La Troïka sous surveillance : le Parlement européen se joint aux organisations de la société civile (OSC)

L’époque où la Troïka – Commission européenne, Banque centrale européenne (BCE) et Fonds monétaire international (FMI) – agissait dans l’ombre et au-dessus des lois est presque révolue. Le Parlement européen vient de publier un projet de rapport d’enquête sur le rôle et les activités de la Troïka dans des pays du programme de la zone euro.
Le rapport critique la « responsabilité généralement faible » de la Troïka et le « manque de transparence » dans les négociations avec les pays du programme. Le Parlement souligne qu’il n’y avait aucune base juridique justifiant la création de la Troïka, et que les conditions du programme allaient à l’encontre de la Charte des droits fondamentaux de l’Union Européenne.

Ce rapport, présenté par Eurodad, félicite les initiatives récentes de certaines organisations de la société civile visant à ce que la Troïka soit tenue responsable, c’est le cas notamment de TroïkaWatch.

Données fournies:
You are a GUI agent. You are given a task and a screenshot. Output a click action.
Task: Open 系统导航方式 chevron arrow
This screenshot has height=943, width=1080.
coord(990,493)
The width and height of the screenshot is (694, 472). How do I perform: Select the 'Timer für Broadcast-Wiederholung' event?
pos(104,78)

...

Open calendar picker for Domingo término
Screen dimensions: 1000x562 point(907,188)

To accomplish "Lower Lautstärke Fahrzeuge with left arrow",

---

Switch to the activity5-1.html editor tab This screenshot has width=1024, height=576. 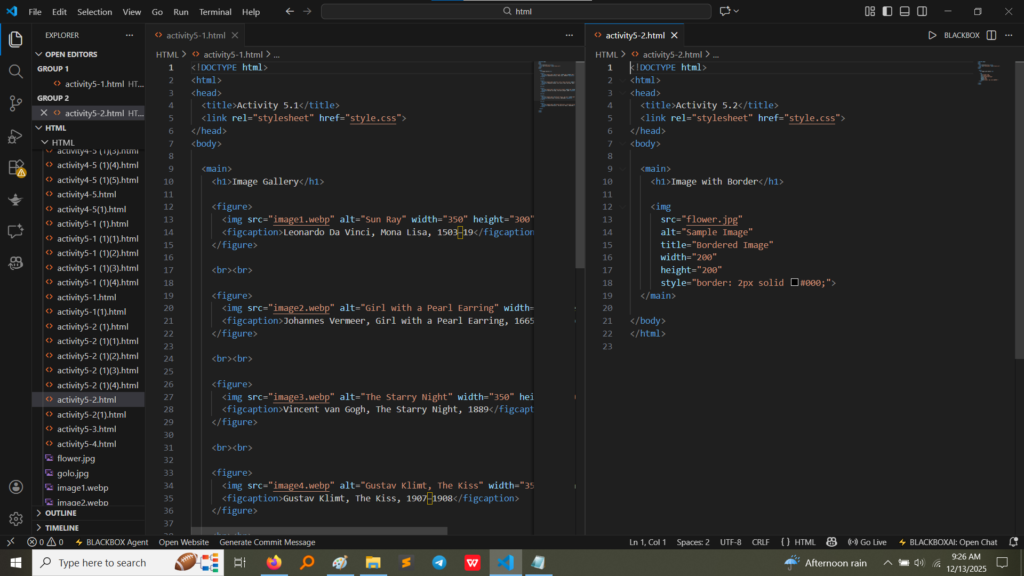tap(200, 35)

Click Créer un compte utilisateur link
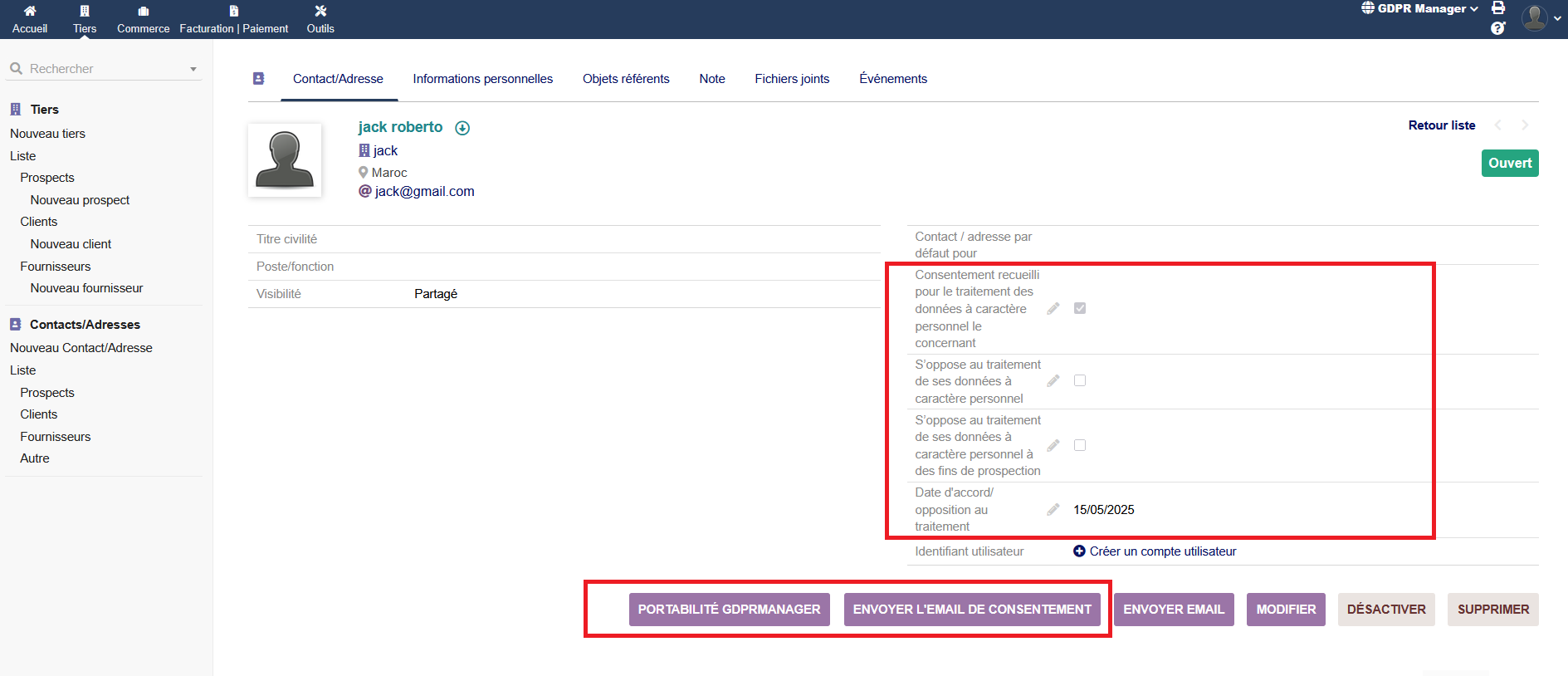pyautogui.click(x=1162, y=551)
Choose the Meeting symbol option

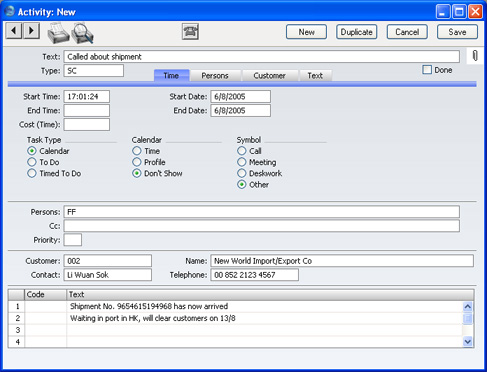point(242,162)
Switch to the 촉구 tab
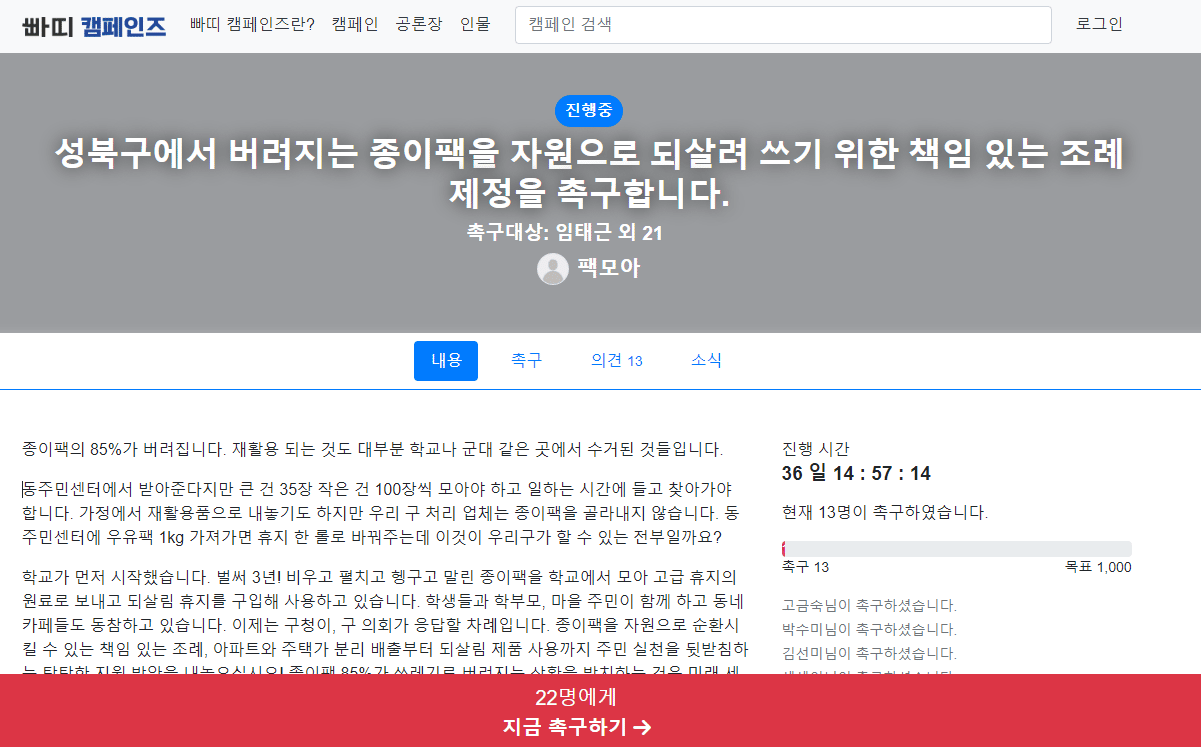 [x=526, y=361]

Consigne A: D'après le texte sur la Troïka, quelles institutions composent la Troïka ?
Consigne B: Remplacez « screenshot » par « image » dans les lignes des données fournies allant de celle qui contient « You are a GUI » à celle qui contient « pos(104,78) », bornes incluses. Recopiez uniquement ces lignes, sans aucune autre modification.

Réponse rédigée A: La Commission européenne, la Banque centrale européenne (BCE) et le Fonds monétaire international (FMI).

Réponse rédigée B:
You are a GUI agent. You are given a task and a image. Output a click action.
Task: Open 系统导航方式 chevron arrow
This image has height=943, width=1080.
coord(990,493)
The width and height of the image is (694, 472). How do I perform: Select the 'Timer für Broadcast-Wiederholung' event?
pos(104,78)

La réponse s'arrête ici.